Far better for these intellectuals to abandon the religious argument, to reject these sacred texts, and have recourse to reason alone. They should turn instead to human rights. The Universal Declaration of Human Rights (adopted on December 10, 1948, by the General Assembly of the United Nations in Paris and ratified by most Muslim countries) at no point has recourse to a religious argument. These rights are based on natural rights, which any adult human being capable of choice has. They are rights that human beings have simply because they are human beings. Human reason or rationality is the ultimate arbiter of rights—human rights, the rights of women.

Unfortunately, in practice, in Muslim countries one cannot simply leave the theologians with their narrow, bigoted world view to themselves. One cannot ignore the ulama, those learned doctors of Muslim law who by their fatwas or decisions in questions touching private or public matters of importance regulate the life of the Muslim community. They still exercise considerable powers of approving or forbidding certain actions. Why the continuing influence of the mullas?

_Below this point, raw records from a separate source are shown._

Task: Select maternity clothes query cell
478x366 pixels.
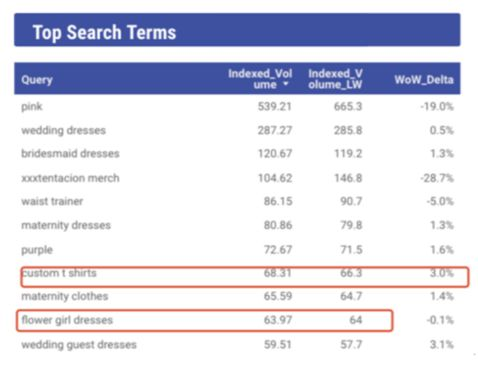Action: tap(65, 296)
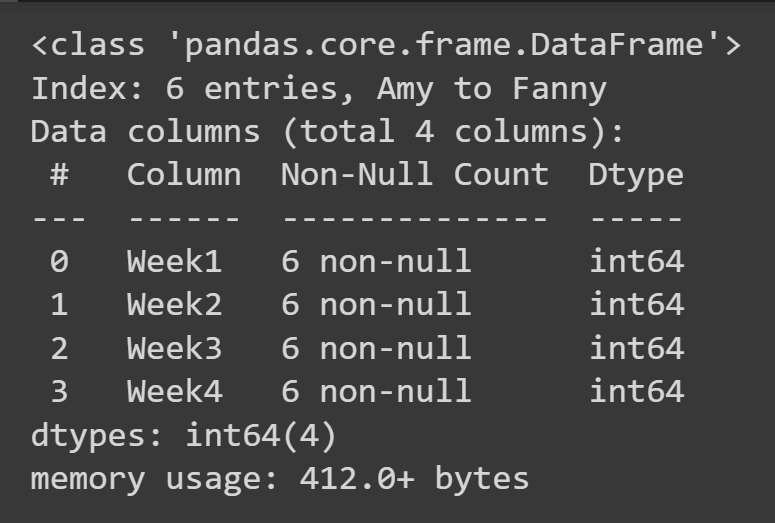The image size is (775, 523).
Task: Click the 'dtypes: int64(4)' summary line
Action: (x=184, y=435)
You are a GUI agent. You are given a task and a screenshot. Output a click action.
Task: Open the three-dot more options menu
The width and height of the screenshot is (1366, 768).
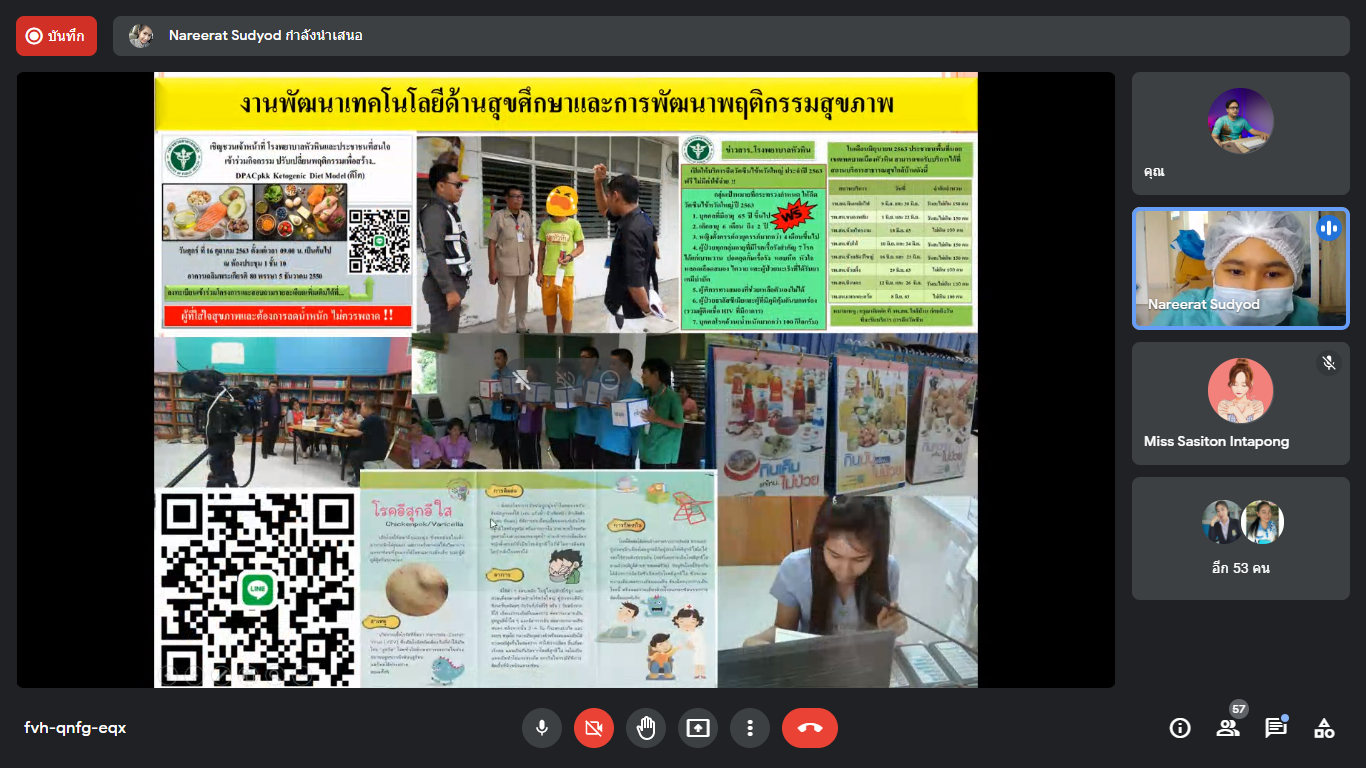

The Koran remains for all Muslims, not just "fundamentalists," the uncreated word of God Himself. It is valid for all times and places; its ideas are absolutely true and beyond all criticism. To question it is to question the very word of God, and hence blasphemous. A Muslim’s duty is to believe it and obey its divine commands.

Several other factors contribute to the continuing influence of the ulama. Any religion that requires total obedience without thought is not likely to produce people capable of critical thought, people capable of free and independent thought. Such a situation is favorable to the development of a powerful "clergy" and is clearly responsible for the intellectual, cultural, and economic stagnation of several centuries. Illiteracy remains high in Muslim countries. Historically, as there never was any separation of state and religion, any criticism of one was seen as a criticism of the other. Inevitably, when many Muslim countries won independence after the Second World War, Islam was unfortunately linked with nationalism, which meant that any criticism of Islam was seen as a betrayal of the newly independent country—an unpatriotic act, an encouragement to colonialism and imperialism. No Muslim country has developed a stable democracy; Muslims are being subjected to every kind of repression possible. Under these conditions healthy criticism of society is not possible, because critical thought and liberty go together.

The above factors explain why Islam in general and the position of women in particular are never criticized, discussed, or subjected to deep scientific or skeptical analysis. All innovations are discouraged in Islam—every problem is seen as a religious problem rather than a social or economic one.